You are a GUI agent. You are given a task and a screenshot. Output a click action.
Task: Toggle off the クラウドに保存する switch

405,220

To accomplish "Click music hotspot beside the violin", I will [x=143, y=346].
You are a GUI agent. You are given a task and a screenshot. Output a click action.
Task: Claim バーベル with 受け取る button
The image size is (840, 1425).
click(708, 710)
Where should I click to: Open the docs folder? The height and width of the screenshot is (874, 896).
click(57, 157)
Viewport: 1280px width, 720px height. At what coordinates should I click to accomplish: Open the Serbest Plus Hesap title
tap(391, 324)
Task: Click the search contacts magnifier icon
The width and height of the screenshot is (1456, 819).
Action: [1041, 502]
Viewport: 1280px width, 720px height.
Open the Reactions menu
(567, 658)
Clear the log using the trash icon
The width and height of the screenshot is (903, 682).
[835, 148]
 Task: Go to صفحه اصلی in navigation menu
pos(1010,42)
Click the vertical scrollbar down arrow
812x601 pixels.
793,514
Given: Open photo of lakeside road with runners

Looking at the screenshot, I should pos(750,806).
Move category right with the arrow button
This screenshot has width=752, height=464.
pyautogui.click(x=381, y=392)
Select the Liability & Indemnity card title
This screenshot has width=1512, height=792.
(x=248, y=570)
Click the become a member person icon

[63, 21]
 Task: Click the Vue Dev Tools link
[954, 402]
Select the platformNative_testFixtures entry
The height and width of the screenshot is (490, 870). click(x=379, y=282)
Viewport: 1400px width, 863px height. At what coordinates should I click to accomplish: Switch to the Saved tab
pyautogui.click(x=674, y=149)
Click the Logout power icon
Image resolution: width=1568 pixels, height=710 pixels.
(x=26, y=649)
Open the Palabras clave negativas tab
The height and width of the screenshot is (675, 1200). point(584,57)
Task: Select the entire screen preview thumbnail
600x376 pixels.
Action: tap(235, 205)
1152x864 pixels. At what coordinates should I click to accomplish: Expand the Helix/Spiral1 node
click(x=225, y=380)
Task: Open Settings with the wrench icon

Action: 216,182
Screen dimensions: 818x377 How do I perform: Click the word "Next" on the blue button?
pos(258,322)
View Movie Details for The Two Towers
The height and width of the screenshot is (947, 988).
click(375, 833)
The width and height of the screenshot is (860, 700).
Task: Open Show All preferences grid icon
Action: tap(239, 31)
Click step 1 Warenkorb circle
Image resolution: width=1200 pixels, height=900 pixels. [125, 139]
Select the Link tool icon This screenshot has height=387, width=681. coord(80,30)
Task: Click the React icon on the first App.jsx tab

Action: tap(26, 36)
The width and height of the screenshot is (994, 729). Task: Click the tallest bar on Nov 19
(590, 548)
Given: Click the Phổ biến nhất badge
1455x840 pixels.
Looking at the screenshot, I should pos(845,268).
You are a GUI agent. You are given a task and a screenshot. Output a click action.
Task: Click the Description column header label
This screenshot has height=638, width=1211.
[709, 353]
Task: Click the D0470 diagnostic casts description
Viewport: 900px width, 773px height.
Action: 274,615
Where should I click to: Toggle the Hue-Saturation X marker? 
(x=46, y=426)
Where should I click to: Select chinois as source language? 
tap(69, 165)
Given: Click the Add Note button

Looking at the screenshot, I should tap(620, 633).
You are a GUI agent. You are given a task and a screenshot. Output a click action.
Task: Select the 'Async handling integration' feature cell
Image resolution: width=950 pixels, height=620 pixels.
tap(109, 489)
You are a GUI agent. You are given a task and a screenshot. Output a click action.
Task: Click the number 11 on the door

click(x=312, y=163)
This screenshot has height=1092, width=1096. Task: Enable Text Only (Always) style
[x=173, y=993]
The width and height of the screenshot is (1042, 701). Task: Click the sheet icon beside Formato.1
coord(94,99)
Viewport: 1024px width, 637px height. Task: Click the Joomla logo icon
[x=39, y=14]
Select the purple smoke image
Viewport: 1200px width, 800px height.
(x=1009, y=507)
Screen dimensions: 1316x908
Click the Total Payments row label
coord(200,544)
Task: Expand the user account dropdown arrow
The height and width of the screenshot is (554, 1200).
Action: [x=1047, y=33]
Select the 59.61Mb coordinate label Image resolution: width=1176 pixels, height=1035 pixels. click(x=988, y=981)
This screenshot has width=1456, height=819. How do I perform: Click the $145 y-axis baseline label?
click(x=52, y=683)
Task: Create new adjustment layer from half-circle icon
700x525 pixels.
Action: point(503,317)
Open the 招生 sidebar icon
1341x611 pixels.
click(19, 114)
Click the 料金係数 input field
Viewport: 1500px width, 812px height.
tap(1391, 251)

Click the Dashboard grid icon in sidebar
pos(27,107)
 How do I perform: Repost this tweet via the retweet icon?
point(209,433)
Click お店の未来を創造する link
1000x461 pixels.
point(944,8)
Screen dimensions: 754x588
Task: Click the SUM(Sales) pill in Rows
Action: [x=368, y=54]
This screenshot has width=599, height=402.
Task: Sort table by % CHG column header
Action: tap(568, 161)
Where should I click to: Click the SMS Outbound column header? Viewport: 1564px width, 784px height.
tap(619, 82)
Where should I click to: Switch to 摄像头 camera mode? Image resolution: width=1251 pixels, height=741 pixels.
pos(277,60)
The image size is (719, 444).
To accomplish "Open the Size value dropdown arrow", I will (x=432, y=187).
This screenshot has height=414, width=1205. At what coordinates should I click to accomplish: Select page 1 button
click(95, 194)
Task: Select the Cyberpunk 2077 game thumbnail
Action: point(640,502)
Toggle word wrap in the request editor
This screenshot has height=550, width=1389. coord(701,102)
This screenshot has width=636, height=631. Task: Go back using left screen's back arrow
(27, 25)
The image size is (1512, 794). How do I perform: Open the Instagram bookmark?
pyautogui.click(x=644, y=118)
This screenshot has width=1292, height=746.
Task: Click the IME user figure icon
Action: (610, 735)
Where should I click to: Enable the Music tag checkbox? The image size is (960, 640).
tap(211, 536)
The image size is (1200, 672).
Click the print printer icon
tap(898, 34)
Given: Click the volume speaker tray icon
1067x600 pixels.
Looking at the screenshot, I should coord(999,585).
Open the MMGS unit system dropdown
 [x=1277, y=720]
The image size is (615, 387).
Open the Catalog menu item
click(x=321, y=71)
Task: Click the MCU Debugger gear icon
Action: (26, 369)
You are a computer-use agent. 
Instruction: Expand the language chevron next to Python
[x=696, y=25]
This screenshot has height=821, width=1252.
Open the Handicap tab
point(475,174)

## EXERCISE DESCRIPTION
Only the number is wanted: how many lines in the entries above contain the string "will"?

## EXERCISE OUTPUT
2